Dataset entries section start
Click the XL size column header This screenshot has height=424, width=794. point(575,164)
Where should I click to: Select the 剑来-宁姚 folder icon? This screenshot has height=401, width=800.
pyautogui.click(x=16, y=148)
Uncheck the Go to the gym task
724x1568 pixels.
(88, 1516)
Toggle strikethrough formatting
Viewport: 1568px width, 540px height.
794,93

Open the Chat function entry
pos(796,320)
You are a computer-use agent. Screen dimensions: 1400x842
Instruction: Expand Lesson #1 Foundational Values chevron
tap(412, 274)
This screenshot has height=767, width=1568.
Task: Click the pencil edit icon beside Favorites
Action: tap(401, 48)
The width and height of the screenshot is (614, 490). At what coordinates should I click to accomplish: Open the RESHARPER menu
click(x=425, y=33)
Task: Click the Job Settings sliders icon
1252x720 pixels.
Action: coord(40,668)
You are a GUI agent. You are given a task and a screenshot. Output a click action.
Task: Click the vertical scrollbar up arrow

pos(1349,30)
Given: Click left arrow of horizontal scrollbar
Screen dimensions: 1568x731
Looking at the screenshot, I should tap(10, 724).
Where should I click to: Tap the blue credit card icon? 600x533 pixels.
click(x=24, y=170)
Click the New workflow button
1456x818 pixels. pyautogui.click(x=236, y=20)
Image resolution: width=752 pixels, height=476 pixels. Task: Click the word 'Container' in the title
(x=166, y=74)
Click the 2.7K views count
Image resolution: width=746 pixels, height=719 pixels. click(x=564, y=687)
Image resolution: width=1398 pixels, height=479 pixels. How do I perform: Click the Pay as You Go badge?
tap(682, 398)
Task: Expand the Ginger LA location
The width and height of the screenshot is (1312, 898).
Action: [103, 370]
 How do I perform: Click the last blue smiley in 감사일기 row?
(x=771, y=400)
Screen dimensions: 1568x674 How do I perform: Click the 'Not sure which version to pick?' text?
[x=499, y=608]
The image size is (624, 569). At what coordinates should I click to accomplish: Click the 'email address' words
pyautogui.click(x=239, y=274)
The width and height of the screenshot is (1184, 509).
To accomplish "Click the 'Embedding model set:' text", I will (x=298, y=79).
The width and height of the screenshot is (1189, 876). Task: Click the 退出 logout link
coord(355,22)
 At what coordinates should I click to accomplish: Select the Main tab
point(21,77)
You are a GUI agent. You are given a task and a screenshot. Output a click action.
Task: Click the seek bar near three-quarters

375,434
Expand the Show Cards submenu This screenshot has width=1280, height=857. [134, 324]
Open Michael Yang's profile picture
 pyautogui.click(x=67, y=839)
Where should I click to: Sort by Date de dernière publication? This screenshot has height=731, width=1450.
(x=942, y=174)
Dataset entries section end
= Task to carry out =
Going down from the first line of the entries above, restate each line word for word until the line holding "Task: Click the Job Settings sliders icon" is done.

= Written solution =
Click the XL size column header This screenshot has height=424, width=794. point(575,164)
Where should I click to: Select the 剑来-宁姚 folder icon? This screenshot has height=401, width=800.
pyautogui.click(x=16, y=148)
Uncheck the Go to the gym task
724x1568 pixels.
(88, 1516)
Toggle strikethrough formatting
Viewport: 1568px width, 540px height.
794,93

Open the Chat function entry
pos(796,320)
You are a computer-use agent. Screen dimensions: 1400x842
Instruction: Expand Lesson #1 Foundational Values chevron
tap(412, 274)
This screenshot has height=767, width=1568.
Task: Click the pencil edit icon beside Favorites
Action: tap(401, 48)
The width and height of the screenshot is (614, 490). At what coordinates should I click to accomplish: Open the RESHARPER menu
click(x=425, y=33)
Task: Click the Job Settings sliders icon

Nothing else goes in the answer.